Sedangkan dalil yang menyatakan bahwa khutbah tersebut boleh dilaksanakan sebelum shalat istisqo’ (2 raka’at) adalah hadits ‘Abbad bin Tamim dari pamannya (yaitu Abdullah bin Zaid), ia berkata,

خَرَجَ النَّبِىُّ ﷺ يَسْتَسْقِى فَتَوَجَّهَ إِلَى الْقِبْلَةِ يَدْعُو ، وَحَوَّلَ رِدَاءَهُ ، ثُمَّ صَلَّى رَكْعَتَيْنِ جَهَرَ فِيهِمَا بِالْقِرَاءَةِ

“ Nabi keluar untuk melakukan istisqo’ (meminta hujan). Kemudian beliau menghadap kiblat dan merubah posisi rida’nya (yang semula di kanan dipindah ke kiri dan sebaliknya). Lalu beliau melaksanakan shalat dua raka’at dengan menjahrkan bacaannya .” [HR. Bukhari no. 1024.].
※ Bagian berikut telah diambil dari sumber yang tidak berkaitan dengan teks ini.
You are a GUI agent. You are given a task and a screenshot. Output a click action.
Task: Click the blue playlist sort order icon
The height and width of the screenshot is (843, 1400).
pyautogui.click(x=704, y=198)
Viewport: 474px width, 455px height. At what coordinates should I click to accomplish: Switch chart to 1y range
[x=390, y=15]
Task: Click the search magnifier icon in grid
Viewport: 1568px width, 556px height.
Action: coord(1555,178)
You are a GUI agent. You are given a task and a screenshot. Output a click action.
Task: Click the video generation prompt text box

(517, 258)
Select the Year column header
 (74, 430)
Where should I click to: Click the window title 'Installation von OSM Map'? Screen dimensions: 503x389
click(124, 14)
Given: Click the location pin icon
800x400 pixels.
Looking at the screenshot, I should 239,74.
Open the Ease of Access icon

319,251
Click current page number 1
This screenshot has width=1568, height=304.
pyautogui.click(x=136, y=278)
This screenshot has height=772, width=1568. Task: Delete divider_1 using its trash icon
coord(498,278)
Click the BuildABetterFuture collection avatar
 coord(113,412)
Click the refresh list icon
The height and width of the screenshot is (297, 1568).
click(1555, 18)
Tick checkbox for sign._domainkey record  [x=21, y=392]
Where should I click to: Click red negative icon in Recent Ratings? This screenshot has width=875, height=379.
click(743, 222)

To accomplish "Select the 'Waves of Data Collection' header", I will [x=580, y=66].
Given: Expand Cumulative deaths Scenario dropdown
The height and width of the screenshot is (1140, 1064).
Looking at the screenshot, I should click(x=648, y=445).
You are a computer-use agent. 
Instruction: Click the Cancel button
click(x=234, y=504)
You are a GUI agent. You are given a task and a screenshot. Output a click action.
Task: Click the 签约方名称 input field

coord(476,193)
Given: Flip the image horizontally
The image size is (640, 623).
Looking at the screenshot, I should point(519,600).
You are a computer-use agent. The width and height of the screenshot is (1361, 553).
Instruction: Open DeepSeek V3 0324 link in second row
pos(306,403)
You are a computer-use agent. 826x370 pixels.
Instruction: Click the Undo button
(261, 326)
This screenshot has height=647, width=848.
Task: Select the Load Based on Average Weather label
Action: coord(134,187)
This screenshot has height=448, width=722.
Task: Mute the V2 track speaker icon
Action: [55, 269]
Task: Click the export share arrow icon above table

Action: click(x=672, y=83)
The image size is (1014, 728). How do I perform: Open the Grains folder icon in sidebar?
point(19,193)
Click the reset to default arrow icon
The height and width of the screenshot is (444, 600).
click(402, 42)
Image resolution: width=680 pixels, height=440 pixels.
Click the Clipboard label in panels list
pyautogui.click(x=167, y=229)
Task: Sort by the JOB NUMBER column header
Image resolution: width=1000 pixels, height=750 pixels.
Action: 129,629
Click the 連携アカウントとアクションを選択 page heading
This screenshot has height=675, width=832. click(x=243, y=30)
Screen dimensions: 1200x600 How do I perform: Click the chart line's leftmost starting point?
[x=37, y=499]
Syaikh Abu Malik hafizhohullah mengatakan, “Berdasarkan hadits-hadits di atas, perintah untuk berkhutbah di sini ada kelonggaran, boleh dilakukan sebelum atau sesudah shalat. Pendapat ini adalah pendapat ketiga (dari perselisihan ulama yang ada) dan dipilih oleh madzhab Imam Ahmad, pendapat Asy Syaukani dan lainnya.” [Shahih Fiqh Sunnah, 1/441].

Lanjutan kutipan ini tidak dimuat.